Capitalise upon diversity in the classroom responsibly and positively
Objective: To enable students to benefit from the diverse backgrounds of fellow students through encouraging student interaction in the class and managing diversity through tutor-managed groups.
Description: Consider how to manage the curriculum and learning in order to capitalise upon the diverse backgrounds of students in the classroom. Just because you have diversity in the classroom does not mean that students will automatically benefit from the diverse perspectives and experiences in the classroom. Ippolitto (2007) that found that due to student preferences to work with students from a similar background, that diversify had to be managed in order for students to reap the benefits.
In class for example students may sit with fellow students from similar backgrounds rather than mixing. Consider ways of increasing the interaction between students and be aware of group dynamics and that some students may actually feel marginalised.
Consider how you can encourage students to better integrate with each other and learn from each other. Group work is a good way to achieve this by organising tutor-managed groups which ensure that students can learn from different perspectives, learn about different cultures and enable students to develop inter-cultural communication competences.
Background: Both International students and home students form ethnic minority backgrounds can feel marginalised in group work
Source: Scotland Race Equality ToolKit
Staff Case Study (Ros Hill) - Increasing integration and student interaction
For several years on my 2nd year module, students have been required to get into groups of four and carry out a group project. Persuading approximately 150 students to organise themselves into groups of four, and not five or three, is always an issue. In addition, it is always noticeable that there is very little mix of ethnic backgrounds within the groups.
This year students were put into groups, ensuring a mix of gender and ethnicity. The allocation was made just on name, rather than any detailed knowledge of ethnicity, and carried out by the LHS School Office. Students were given the number of their group and during the teaching session they met with the rest of the group. This was achieved by designating an area of the room for each group and identifying it with an A4 label.
The merits of working in allocated groups were outlined at the beginning of the session (transferable skill of establishing working relationships in teams, opportunity to meet new people, etc) and the groups were given time to get to know each other using an ‘icebreaker’ task.
Rather than the expected outcry from students about preferring to work with people they knew, the feedback was positive.

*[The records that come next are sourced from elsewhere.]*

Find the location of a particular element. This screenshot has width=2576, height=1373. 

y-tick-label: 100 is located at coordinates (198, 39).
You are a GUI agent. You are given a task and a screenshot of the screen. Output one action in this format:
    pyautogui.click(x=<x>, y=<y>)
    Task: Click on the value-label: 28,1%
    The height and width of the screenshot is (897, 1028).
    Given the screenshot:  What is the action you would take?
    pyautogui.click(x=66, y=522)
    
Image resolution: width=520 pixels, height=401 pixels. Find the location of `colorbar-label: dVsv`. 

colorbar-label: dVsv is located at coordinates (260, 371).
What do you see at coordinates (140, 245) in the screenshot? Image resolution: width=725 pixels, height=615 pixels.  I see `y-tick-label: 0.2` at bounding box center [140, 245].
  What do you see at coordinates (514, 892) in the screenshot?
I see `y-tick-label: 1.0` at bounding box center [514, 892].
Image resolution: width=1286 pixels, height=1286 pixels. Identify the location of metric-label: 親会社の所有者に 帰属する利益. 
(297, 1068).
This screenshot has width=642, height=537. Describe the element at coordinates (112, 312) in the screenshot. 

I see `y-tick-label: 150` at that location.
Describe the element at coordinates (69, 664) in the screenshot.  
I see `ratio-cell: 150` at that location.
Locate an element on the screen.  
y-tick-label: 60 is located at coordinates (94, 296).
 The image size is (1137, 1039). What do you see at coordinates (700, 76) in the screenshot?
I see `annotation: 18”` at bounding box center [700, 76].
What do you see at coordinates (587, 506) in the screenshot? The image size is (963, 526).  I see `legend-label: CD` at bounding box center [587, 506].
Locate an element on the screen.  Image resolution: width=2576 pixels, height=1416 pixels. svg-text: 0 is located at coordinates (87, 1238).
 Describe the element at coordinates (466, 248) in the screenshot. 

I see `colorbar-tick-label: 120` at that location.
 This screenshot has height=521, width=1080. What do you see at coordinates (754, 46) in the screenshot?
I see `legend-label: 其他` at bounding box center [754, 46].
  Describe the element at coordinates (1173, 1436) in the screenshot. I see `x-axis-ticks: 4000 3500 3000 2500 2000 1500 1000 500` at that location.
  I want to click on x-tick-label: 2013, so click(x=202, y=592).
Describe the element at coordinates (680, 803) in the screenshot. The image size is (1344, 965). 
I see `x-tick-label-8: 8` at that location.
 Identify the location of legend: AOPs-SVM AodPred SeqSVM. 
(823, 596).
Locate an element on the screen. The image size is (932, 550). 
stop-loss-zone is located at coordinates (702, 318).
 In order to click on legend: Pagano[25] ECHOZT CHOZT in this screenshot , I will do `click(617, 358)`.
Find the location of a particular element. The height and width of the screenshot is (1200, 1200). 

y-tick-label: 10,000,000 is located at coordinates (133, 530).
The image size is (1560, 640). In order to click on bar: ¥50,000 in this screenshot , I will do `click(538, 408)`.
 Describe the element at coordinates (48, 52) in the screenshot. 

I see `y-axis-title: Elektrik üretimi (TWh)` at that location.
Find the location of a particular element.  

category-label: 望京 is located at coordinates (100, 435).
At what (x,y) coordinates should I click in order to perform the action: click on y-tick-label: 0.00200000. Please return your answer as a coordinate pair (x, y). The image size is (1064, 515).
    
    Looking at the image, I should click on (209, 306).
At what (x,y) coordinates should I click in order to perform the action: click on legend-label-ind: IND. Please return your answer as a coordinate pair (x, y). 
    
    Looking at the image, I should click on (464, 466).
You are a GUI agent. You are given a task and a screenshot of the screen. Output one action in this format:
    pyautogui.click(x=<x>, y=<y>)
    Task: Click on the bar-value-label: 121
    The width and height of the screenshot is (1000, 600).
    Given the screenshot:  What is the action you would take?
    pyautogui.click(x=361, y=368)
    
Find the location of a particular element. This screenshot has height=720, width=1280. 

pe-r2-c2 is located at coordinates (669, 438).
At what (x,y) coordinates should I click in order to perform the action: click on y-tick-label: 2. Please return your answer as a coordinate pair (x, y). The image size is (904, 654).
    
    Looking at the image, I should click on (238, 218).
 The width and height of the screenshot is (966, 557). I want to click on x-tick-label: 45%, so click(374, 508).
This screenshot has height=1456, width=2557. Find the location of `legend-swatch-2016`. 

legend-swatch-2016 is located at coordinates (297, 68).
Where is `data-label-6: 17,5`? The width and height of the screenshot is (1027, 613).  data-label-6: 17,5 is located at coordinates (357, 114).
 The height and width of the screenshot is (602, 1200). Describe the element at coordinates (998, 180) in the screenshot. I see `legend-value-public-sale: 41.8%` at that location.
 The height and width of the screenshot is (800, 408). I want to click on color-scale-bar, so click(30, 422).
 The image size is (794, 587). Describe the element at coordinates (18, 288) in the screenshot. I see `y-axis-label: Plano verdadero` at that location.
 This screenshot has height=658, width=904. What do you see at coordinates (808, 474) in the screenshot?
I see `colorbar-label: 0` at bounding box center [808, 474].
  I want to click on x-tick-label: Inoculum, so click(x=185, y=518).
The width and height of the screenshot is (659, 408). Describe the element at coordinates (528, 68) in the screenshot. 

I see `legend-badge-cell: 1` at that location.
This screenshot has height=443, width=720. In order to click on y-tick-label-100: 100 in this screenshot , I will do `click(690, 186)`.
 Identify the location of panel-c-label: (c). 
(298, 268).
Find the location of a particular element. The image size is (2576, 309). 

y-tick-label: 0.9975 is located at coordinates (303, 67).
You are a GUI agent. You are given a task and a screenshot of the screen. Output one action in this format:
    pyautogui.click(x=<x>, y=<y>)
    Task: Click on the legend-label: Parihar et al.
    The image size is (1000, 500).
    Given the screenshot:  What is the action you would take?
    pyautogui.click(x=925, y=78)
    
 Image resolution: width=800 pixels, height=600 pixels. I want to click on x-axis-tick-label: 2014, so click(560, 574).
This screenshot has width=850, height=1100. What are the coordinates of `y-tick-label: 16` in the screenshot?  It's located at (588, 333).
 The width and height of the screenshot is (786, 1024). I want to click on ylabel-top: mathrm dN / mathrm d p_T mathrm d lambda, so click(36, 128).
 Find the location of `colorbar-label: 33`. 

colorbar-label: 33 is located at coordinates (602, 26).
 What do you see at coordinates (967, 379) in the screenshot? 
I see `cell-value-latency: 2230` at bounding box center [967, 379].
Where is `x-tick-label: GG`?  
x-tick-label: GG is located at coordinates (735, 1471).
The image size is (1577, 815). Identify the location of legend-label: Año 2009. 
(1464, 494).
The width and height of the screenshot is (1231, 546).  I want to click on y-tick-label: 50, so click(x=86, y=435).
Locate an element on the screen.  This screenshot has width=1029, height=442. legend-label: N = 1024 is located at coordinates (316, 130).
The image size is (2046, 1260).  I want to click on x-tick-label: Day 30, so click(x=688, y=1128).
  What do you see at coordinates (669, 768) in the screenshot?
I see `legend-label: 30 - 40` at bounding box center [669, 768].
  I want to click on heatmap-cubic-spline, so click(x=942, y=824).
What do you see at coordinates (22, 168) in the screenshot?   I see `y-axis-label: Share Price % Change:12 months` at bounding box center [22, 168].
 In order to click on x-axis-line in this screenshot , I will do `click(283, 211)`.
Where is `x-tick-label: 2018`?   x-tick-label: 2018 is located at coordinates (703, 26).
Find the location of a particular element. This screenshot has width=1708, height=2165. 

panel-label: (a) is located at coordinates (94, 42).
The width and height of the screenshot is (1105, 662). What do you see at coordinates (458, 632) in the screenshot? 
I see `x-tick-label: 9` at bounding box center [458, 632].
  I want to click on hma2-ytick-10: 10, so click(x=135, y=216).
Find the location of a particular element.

As members of each group were more often than not strangers to each other, everyone started off on an equal footing, rather than groups where, for instance, three members were friends and the fourth an outsider. The groups were more business-like in the way they approached the task and there were no reported incidences of non-participation.
“Much as you like your friends, sometimes it’s easier to work with other people who you don’t know as well.”
“It’s like you all feel equal when you don’t really know each other well.”
“Us older students tend to stick together so it’s nice to have a chance to get to know some of the younger students.”
“I like my friends but I don’t always want to work with them and this way, you don’t have to feel awkward about not being in the same group.”